In the last few decades, the significance of sports and physical education in the cross cultural communication between the Western world and China have taken much notice from historians. A set of Chinese historians, including but not limited to Yunxiang Gao, Andrew D. Morris, Guoq Xu, and Stefan Huebner, have succeeded in illustrating the correlation between the import of Western sport, its localization, and the modernization of Chinese society in the 20th century. All of their writings, more or less, take notice of the significance of Christianity, especially the organizations YMCA and YWCA, for the promotion of the Eurocentric sport culture in eastern Asian countries. However, previously there was no book-length academic work intensely examining interactions between Western religious faith and the widespread promotion of sport as modern culture in China. In Christianity and the Transformation of Physical Education and Sport in China, sports historians Huijie Zhang, Fan Hong, and Fuhua Huang specifically investigate Christian missions and their shared “mission” of advocating sport culture in the historical context of the revival of nationalist sentiments and rising concern about the modernization of Chinese society
With the intense concern about the presence of Christian missions in 19th-century Chinese society and its engagement with the promotion of sport culture since then, this monograph primarily consists of three parts: They review the historical background of contradicted perceptions of sport in 19th-century European and pre modern Chinese societies (chapter 1), revisit the rise and fall of Christian missions in the trajectory of sport and physical education in China between 1840 and 1937 (chapters 2– 5), and finally revise the traditional assessment of those missions’ enterprise through the lens of “cultural imperialism ” (chapter 6).

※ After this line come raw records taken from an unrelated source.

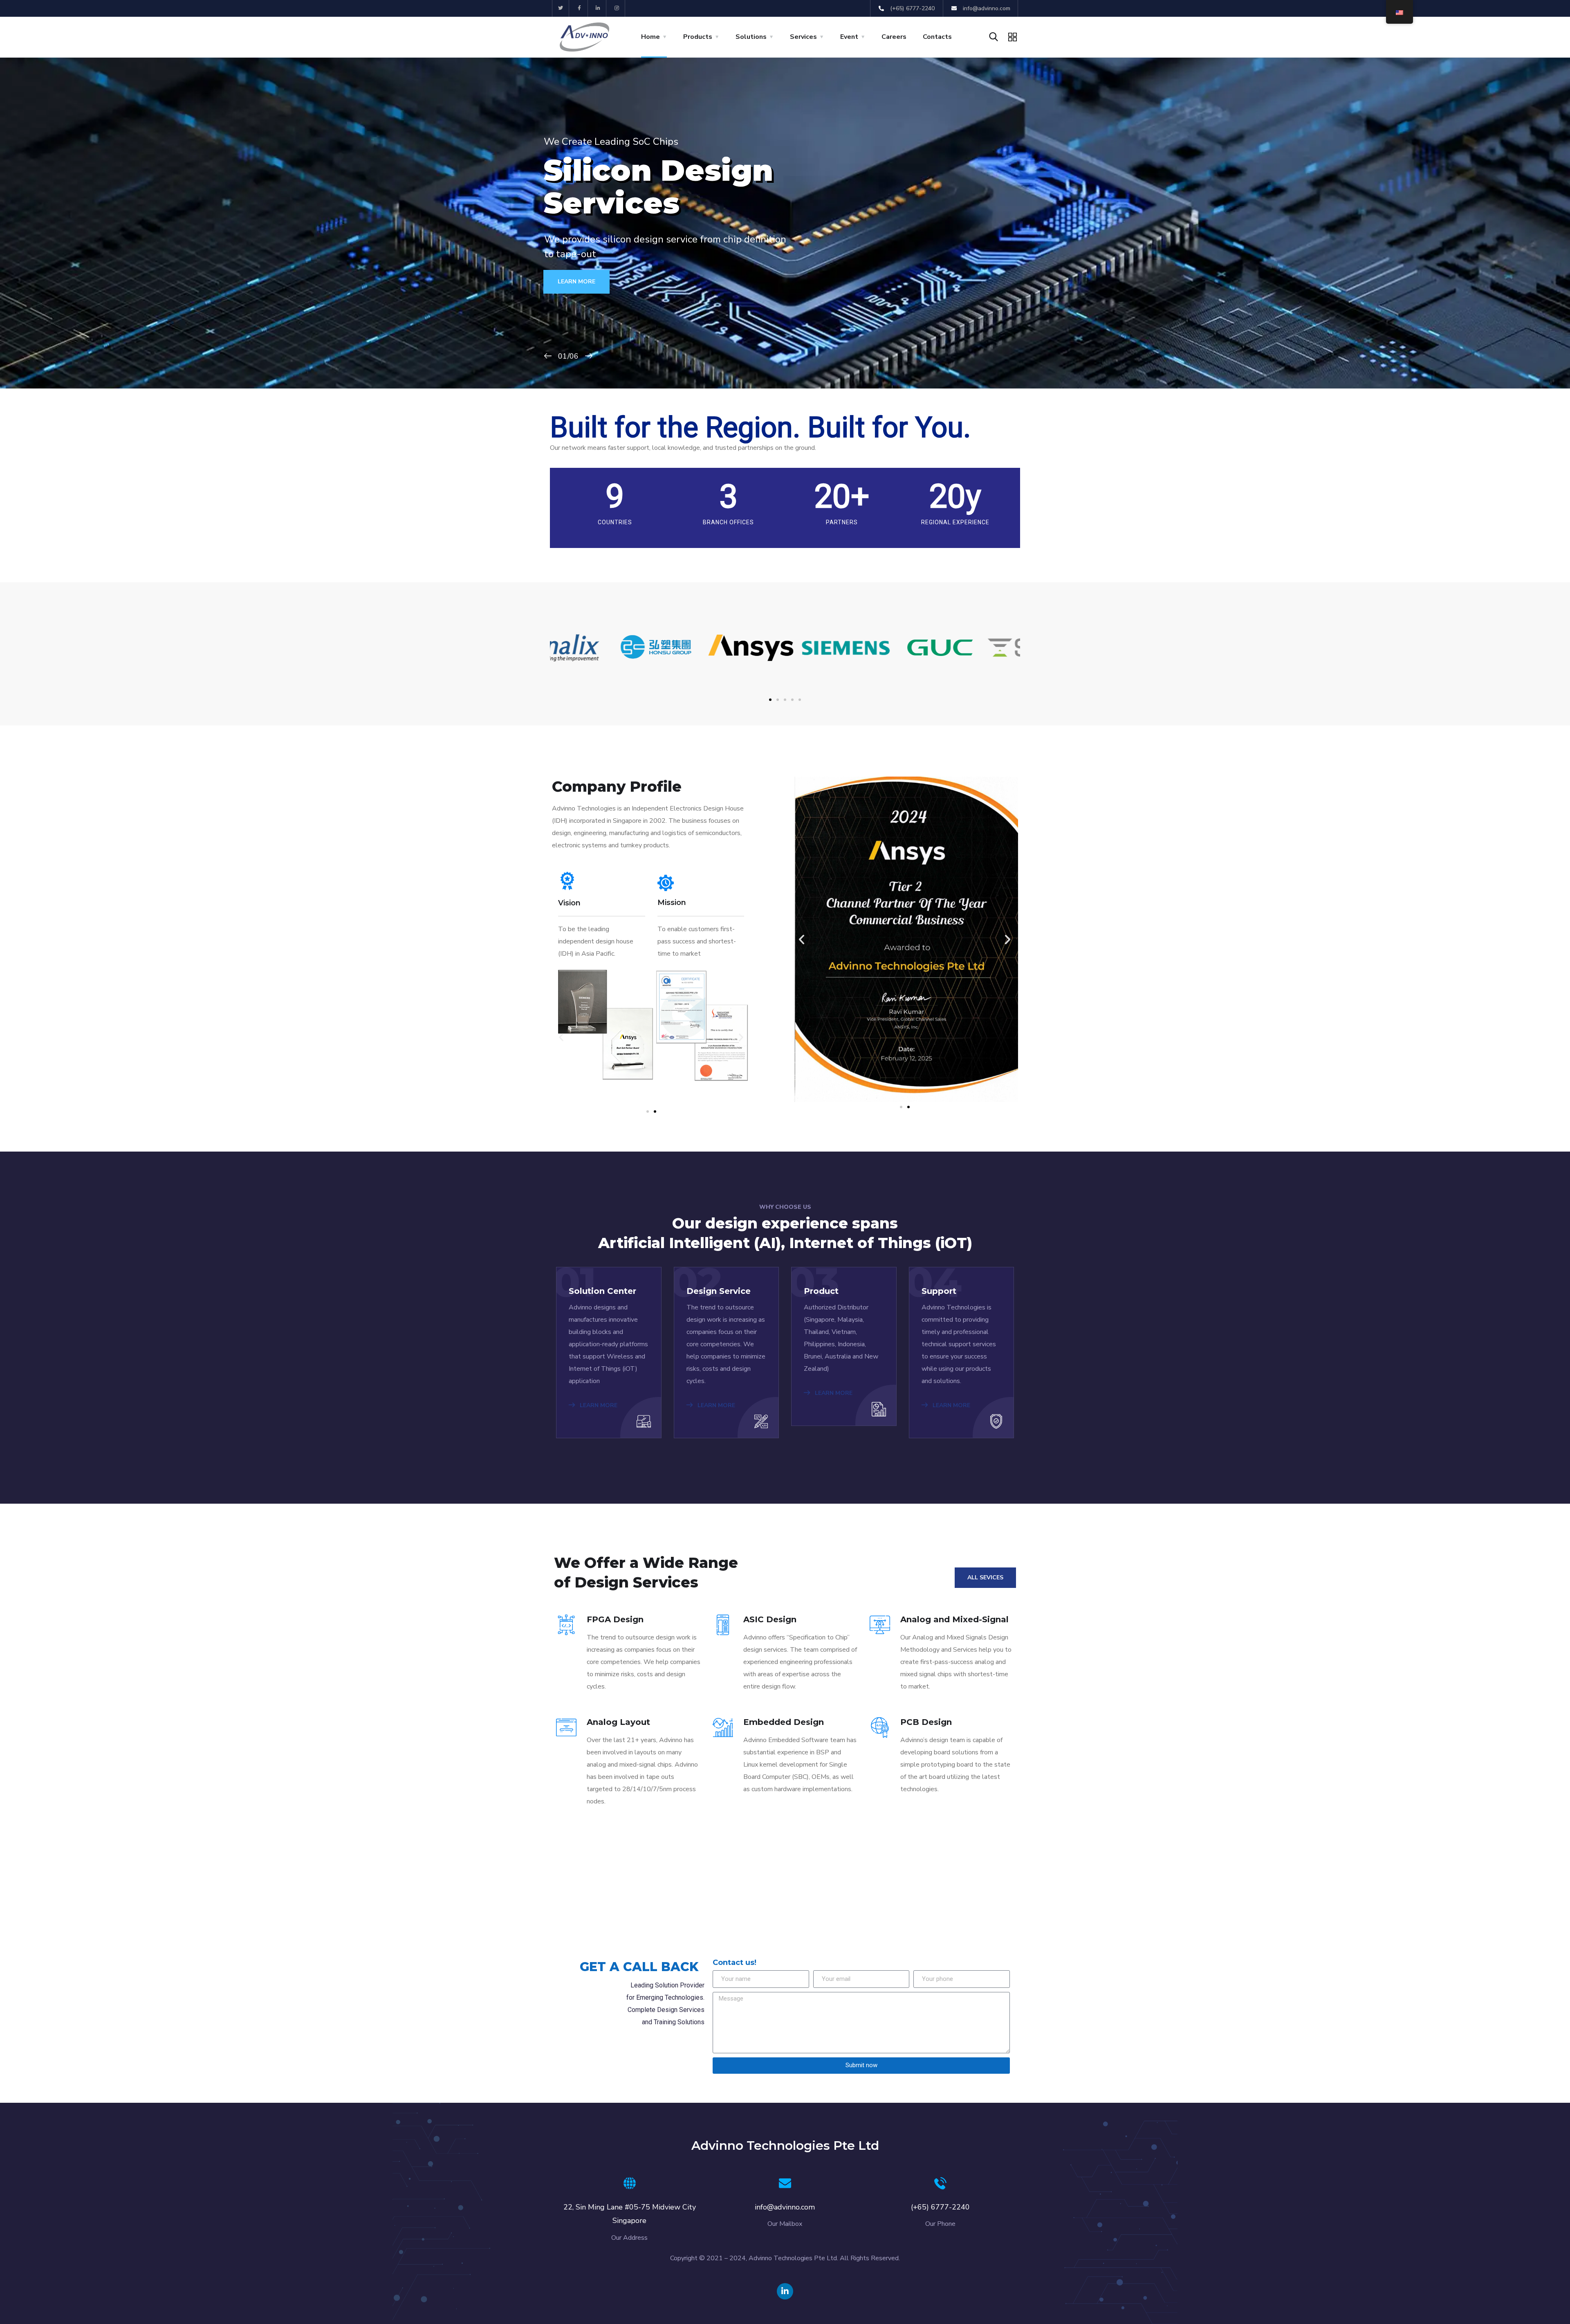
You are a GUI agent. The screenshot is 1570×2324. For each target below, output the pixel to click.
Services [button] (803, 36)
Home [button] (650, 36)
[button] (770, 699)
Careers (893, 36)
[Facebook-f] (579, 8)
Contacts (937, 36)
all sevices (985, 1577)
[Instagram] (616, 8)
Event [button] (849, 36)
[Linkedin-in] (598, 8)
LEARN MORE (579, 284)
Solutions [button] (751, 36)
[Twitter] (560, 8)
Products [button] (697, 36)
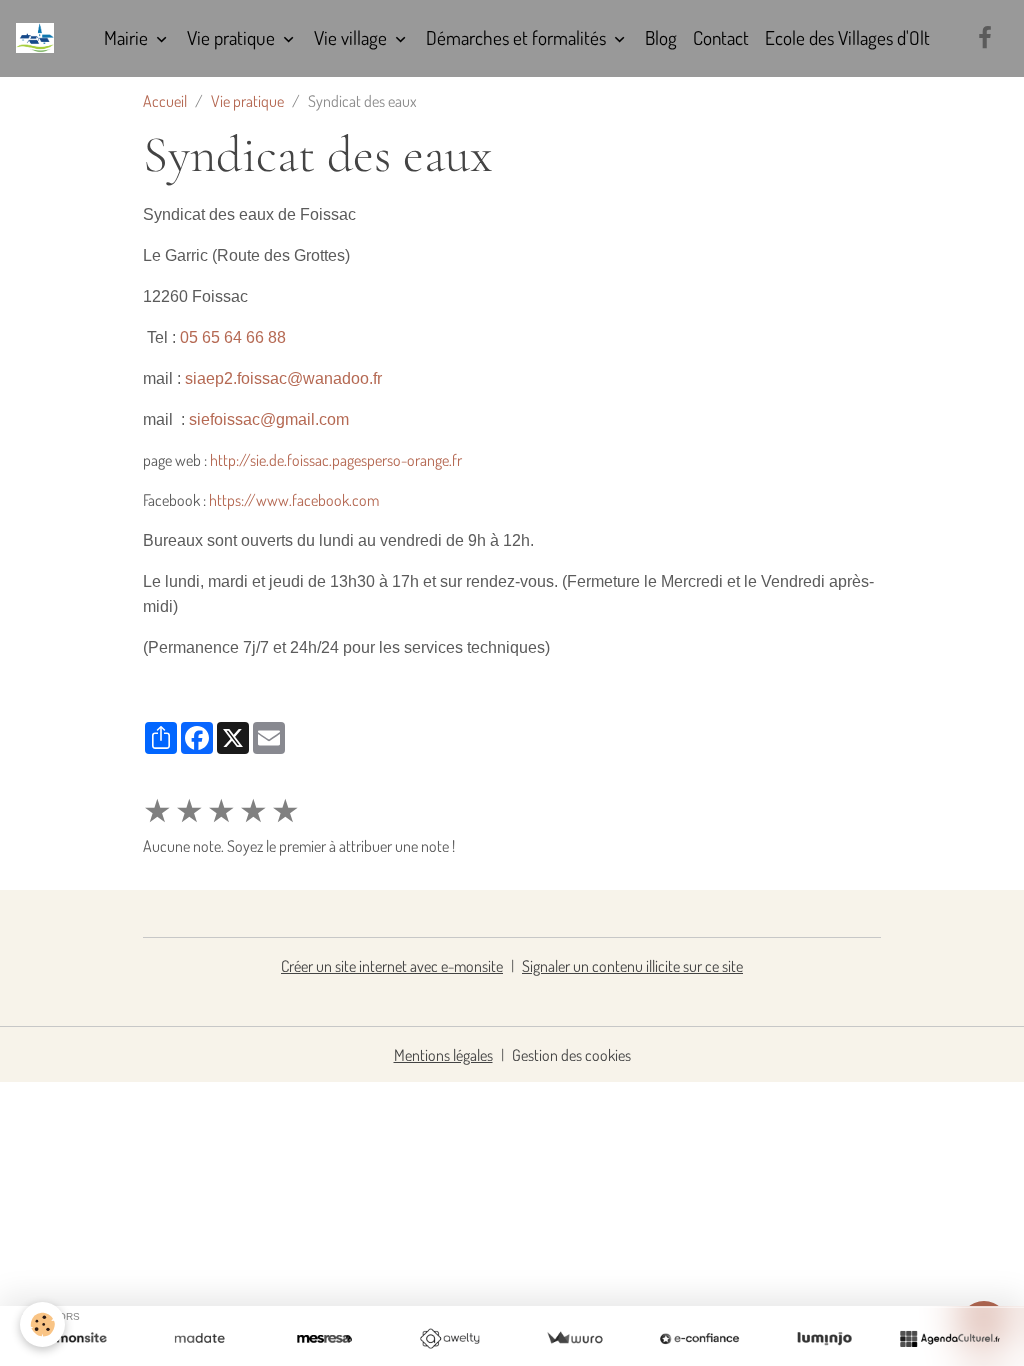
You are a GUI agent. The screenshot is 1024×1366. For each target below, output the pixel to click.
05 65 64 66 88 (233, 337)
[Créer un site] (74, 1339)
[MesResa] (324, 1339)
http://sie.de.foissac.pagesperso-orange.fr (336, 460)
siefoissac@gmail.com (269, 419)
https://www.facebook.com (294, 500)
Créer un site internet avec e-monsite (392, 966)
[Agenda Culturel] (949, 1339)
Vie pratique (233, 37)
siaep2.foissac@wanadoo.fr (283, 378)
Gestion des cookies (571, 1055)
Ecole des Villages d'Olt (847, 37)
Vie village (352, 37)
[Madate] (199, 1339)
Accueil (165, 101)
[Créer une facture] (574, 1339)
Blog (661, 37)
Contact (721, 37)
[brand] (39, 38)
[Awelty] (449, 1339)
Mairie (128, 37)
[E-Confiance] (699, 1339)
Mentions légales (443, 1055)
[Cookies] (42, 1324)
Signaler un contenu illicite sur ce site (632, 966)
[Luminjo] (824, 1339)
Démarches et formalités (518, 37)
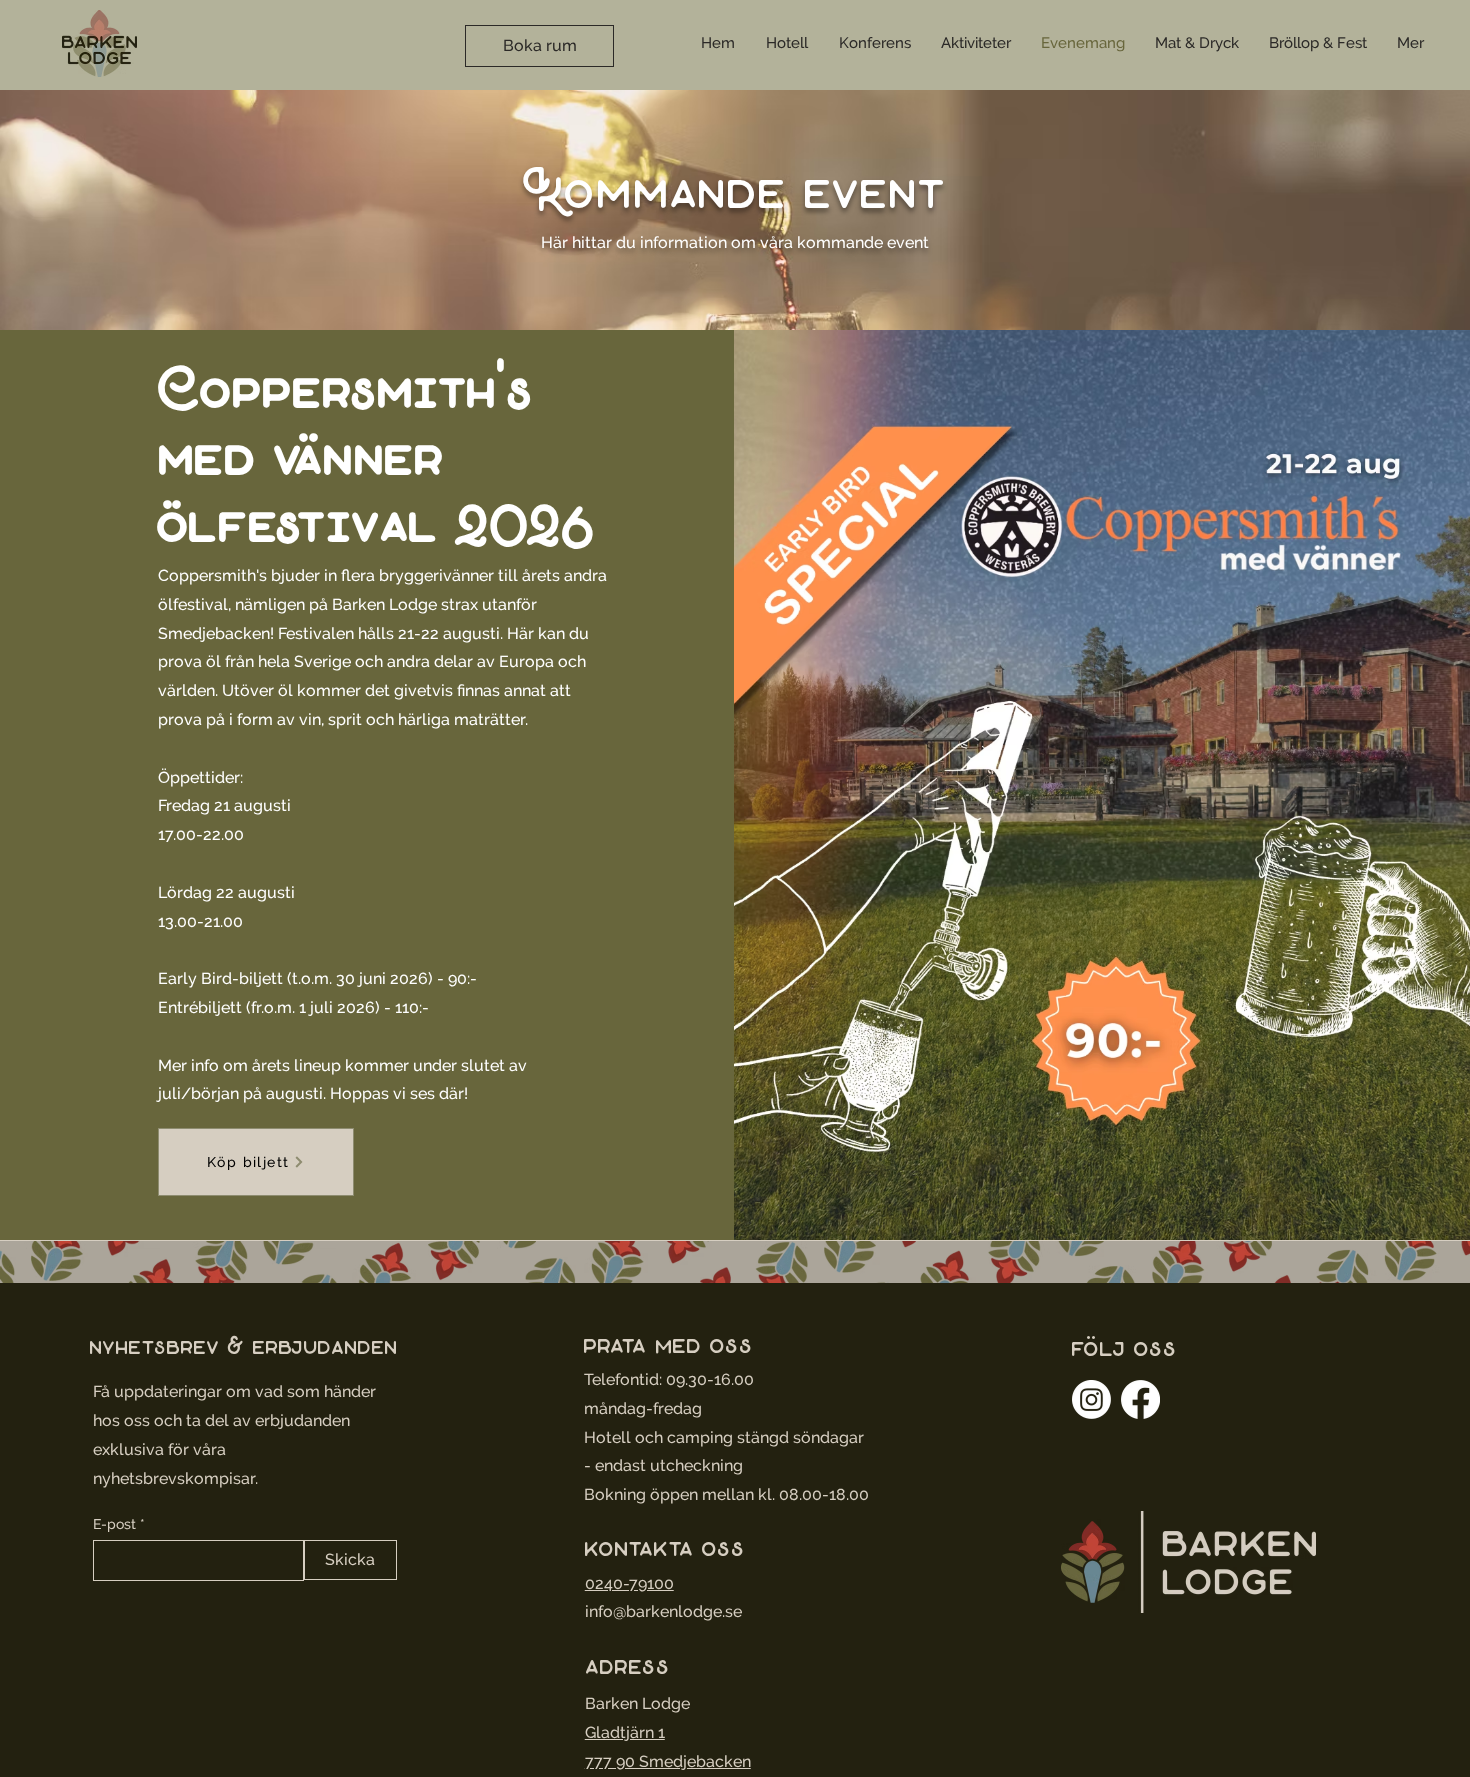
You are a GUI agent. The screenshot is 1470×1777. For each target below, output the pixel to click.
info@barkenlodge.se (663, 1611)
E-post (114, 1524)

Since the start of the late Qing dynasty in 1840, Western missions’ shared agenda of evangelizing and civilizing Chinese society, and strengthening the local population's bodies and minds motivated their affiliates to introduce sport culture to their Chinese brothers and sisters. As emphasized at the end of chapter 2, “physical education and sport become the most effective tools in facilitating the process of transforming Chinese society because the Chinese populace was most vulnerable to its physicality, both ideology and factually ” ( 30). Entering the 20th century, the downfall of the last dynasty of ancient China and the foundation of the new republic fostered Chinese society’s transformed attitude, from antagonism to advocacy, to the Western-styled modern sport culture. In the authors’ words, “the success of the missionary institutions’ physical program not only depended on the efforts of the missionaries and physical directors, but on the changing attitude of the Chinese elites towards modern physical education and sport and on their readiness to seek help from missionaries and physical directors in this regard.” (59 –60).
According to the authors, the first two decades of the 20th century were the heyday for the proliferation of the mission-advocated sport programs in China. However, after the May Fourth Movement in 1919, the rise of nationalist sentiments in the 1920s profoundly affected the leadership of the YMCA in the advance of physical education in Chinese schools and colleges. Consequently, the evolution of Chinese sport culture underwent an indigenized transformation. Reviewing the cultivation and transformation of sport and physical education in China between the 1840s and 1930s, Christian missions indeed functioned as one of the major forces in the cultivation of sport culture in Chinese society.
Concretely examining the interwoven history of sport, physical education, and Christianity in the late 19th- and early 20th-century Chinese society, this monograph succeeds in demonstrating the limits of the cultural imperialist interpretation of Christian missions' enterprise of physical education and sport in China. Overall, as the major outcome of Zhang, Fan, and Huang’s collaborative endeavor to explore the crucial role that Christianity played in the evolution of sport culture and physical education in pre-1937 Chinese society, Christianity and the Transformation of Physical Education and Sport in China offers an inspiring illustration of the trajectory of Western sport culture and its indigenization in Chinese society.
Shu Wan is a PhD student in history at the University of Buffalo.